◆ **РАБОЧЕЕ ЗАДАНИЕ**:
Извлеките дословно из приведённого ниже отрывка о Рылееве фрагмент между словами «Судьба из материнского» и «народа и государства.» включительно.

### ОТРЫВОК ###

Что мы помним о Рылееве, из Рылеева? Не так уж мало. Приходит на память образ пяти казненных декабристов, один из которых – Кондратий Федорович. Образ, который в герценовской, да и в советской традиции воспринимался как гражданская святыня.
А еще – стихи про Ивана Сусанина из школьной программы. И – песня про Ермака, ставшая народной. И – афористические строки из думы о Державине:
Он выше всех на свете благ
Общественное благо ставил
И в огненных своих стихах
Святую добродетель славил.
Тут дело, конечно, не только в Державине. Это рылеевское кредо служения Отечеству – в том числе и через бунт. Недаром к нему прикрепился ярлык «революционного романтика». Да и судьба у него выдалась под стать воззрениям. От безупречной воинской биографии – к тайному обществу, в котором Рылеев был одним из признанных вождей. И к эшафоту.
Судьба из материнского сна
Декабристы нынче всё реже вызывают восхищение, да и элементарного уважения не хватает. Многие сегодня исповедуют всеядное охранительство. Если против чего-то бунтовали, подняли мятеж – значит, негодяи, возмутители священного спокойствия, враги народа и государства.

### СОХРАНЁННЫЕ ДАННЫЕ ###

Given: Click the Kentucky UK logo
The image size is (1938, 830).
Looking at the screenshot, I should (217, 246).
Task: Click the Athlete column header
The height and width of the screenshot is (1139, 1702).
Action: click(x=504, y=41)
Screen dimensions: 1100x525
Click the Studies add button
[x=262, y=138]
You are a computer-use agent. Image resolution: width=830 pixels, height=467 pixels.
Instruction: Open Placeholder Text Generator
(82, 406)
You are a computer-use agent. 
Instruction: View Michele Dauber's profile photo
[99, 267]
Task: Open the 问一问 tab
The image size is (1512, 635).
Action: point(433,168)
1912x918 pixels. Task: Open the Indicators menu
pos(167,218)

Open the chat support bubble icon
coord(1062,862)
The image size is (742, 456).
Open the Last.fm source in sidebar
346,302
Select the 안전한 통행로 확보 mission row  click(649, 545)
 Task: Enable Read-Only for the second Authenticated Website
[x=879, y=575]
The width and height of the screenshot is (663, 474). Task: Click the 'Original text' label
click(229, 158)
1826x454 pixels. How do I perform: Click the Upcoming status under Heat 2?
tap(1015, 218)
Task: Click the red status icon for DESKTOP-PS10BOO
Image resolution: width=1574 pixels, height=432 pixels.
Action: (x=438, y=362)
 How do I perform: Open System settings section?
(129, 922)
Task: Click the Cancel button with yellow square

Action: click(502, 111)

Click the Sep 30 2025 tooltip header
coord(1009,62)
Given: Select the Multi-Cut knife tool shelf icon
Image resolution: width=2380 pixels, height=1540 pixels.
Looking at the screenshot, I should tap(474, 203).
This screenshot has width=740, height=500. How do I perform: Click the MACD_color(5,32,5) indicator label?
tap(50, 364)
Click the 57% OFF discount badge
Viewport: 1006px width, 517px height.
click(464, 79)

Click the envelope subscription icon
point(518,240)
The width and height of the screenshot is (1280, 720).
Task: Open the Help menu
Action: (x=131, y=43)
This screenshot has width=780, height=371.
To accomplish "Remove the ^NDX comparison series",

###

◆ **ОТВЕТ НА ЗАДАНИЕ**:
Судьба из материнского сна
Декабристы нынче всё реже вызывают восхищение, да и элементарного уважения не хватает. Многие сегодня исповедуют всеядное охранительство. Если против чего-то бунтовали, подняли мятеж – значит, негодяи, возмутители священного спокойствия, враги народа и государства.